***** INFORMATION PROVIDED *****

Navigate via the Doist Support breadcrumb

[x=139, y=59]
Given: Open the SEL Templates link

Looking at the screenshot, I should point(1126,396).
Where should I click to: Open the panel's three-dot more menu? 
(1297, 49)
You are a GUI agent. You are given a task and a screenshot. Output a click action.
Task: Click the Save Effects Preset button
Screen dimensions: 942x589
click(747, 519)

*****

-- REQUIRED WORK --
Go through the records and copy all of them exactly.

-- YOUR SOLUTION --
Navigate via the Doist Support breadcrumb

[x=139, y=59]
Given: Open the SEL Templates link

Looking at the screenshot, I should point(1126,396).
Where should I click to: Open the panel's three-dot more menu? 
(1297, 49)
You are a GUI agent. You are given a task and a screenshot. Output a click action.
Task: Click the Save Effects Preset button
Screen dimensions: 942x589
click(747, 519)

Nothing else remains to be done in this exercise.